Mediterraneo: cimitero postmoderno, fossa comune, immenso sepolcro. Queste sono le immagini che i giornali di oggi forniscono del Mare Nostrum, dopo la strage di ieri notte nel Canale di Sicilia. Più che un mare, il Mediterraneo sembra un campo di battaglia, dove si ammassano i corpi dei vinti. Perché il Mediterraneo è un teatro di guerra, in terra e in mare. Piovono le “umanitarie” bombe e missili all’uranio impoverito sulle teste dei libici e affondano le barche di coloro che da quell’inferno voglio fuggire (venivano proprio dalla Libia, infatti, gli uomini, le donne ed i bambini che sono morti annegati). Per i restanti abitanti della sponda sud del Mediterraneo è sufficiente la tattica silente: disoccupazione e riduzione alla fame, grazie agli “aggiustamenti strutturali” imposti dalla World Bank e dalla European Bank e dal Fondo Monetario Internazionale (Fmi), che hanno come diretta conseguenza la cancellazione di tutto ciò che è pubblico (sanità, scuola, ecc.), in nome del liberismo e del profitto. Assistiamo, dunque, a quella che si chiama guerra totale. Ed è in corso da anni. Ma in pochi hanno occhi per guardare.

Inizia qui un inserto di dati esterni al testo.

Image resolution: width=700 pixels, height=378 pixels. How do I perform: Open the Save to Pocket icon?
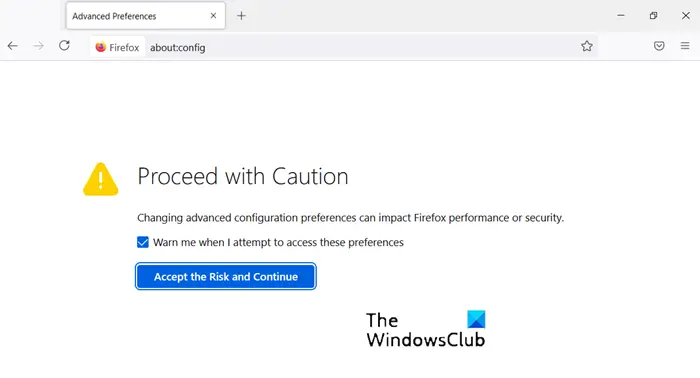(x=659, y=46)
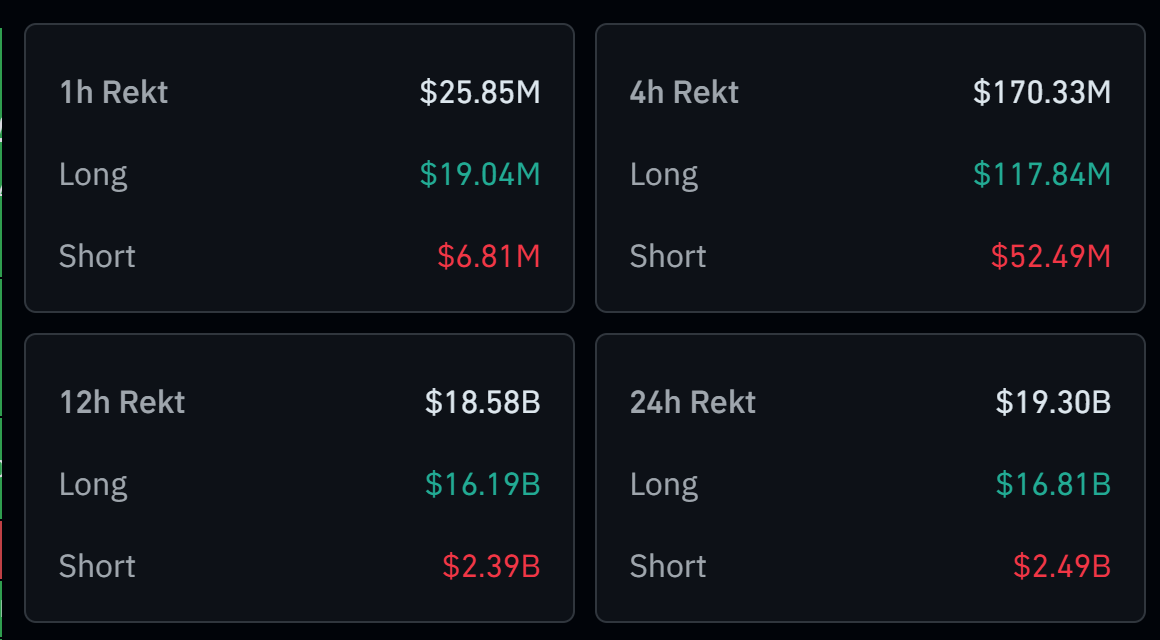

Eppure, negli ultimi decenni, non si è fatto altro che parlare di Mediterraneo. Si è così tanto parlato che il (tema del) “Mediterraneo” è divenuto, nel corso del tempo, un fertile terreno dove si producono teorie etico-politiche e si costruiscono persino assessorati e carriere burocratiche. I “mediterraneisti” hanno riempito biblioteche intere decantando – anche giustamente! – le virtù delle civiltà, delle culture, dei paesaggi e delle filosofie mediterranee. Alcuni, presi dalla passione, sono giunti perfino a vedere nel Mediterraneo quel “pluriverso” di civiltà che, da solo, può contrapporsi – e resistere – alle derive “oceaniche” della globalizzazione. Quindi, le “culture” del Mediterraneo ci sono state rappresentate per anni come (la naturale e facile) alternativa all’universalismo del Nord, cioè all’universalismo del capitale.
Riscontriamo, giorno dopo giorno, il fallimento di tali tesi. L’economia di rapina (e le sue conseguenti guerre “umanitarie”) si diffonde ovunque e si rivela l’unica forza in grado di piegare a sé, alla sua logica di accumulazione senza fine, ogni cultura e civiltà. Di fronte alla tragica realtà dei mediterranei, lasciati concretamente nelle mani degli eserciti, imprenditori e avventurieri vari, il ventennale dibattito sul “Mediterraneo” ci rivela soltanto la sua collocazione nel mondo dell’iperuranio.
Ma gran parte dei mediterranei, per fortuna, sanno, nonostante alcuni loro illustri intellettuali – che per ora preferiscono accomodarsi dietro la corazza abbagliante delle metafore e delle iperboli – che l’ingiustizia fatta da mani umane può essere disfatta da altre mani umane. Che non è più tempo di linguaggi cifrati e che bisogna aprire gli occhi e dire la verità, prima che una tempesta, o delle bombe, spazino via per sempre la “patria”. Che non è più tempo di discorrere di alberi e che bisogna dire no alle guerre, per costruire un Mediterraneo all’altezza della sua fama e della sua storia, e non un Mediterraneo eretto sulle lacrime solidificate e mute dei vinti di oggi. Bisogna dunque andare in tanti e convinti alla manifestazione nazionale contro la guerra indetta a Napoli per il 16 aprile prossimo, anche per iniziare a riscattare la nostra umanità di mediterranei.